What you are asked to do
Every entry must be set down exactly in the answer; no pictures should appear.

[Saved entries]

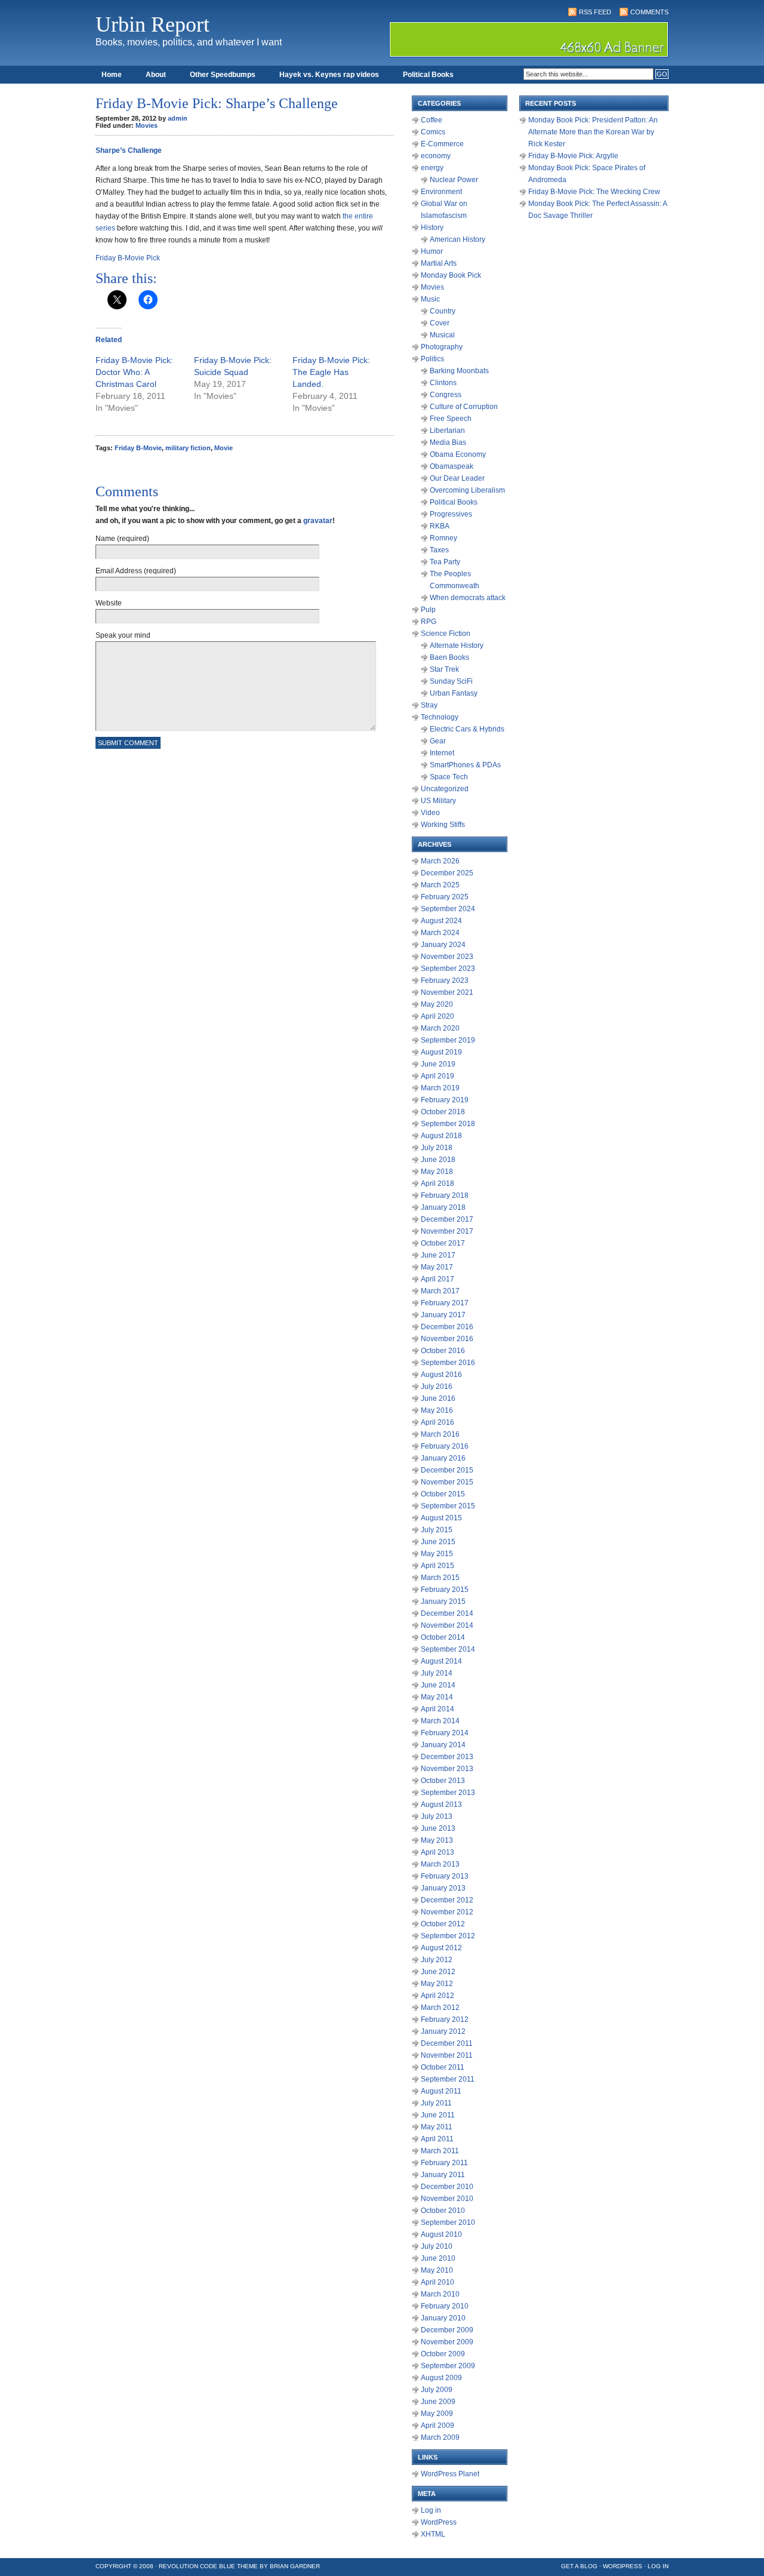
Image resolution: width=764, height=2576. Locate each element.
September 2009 (448, 2366)
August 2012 (441, 1948)
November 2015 (447, 1482)
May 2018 (437, 1171)
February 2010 (445, 2306)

Response to this exercise
Image resolution: width=764, height=2576. Locate each element.
September 2009 (448, 2366)
August 2012 (441, 1948)
November 2015 (447, 1482)
May 2018 (437, 1171)
February 2010 (445, 2306)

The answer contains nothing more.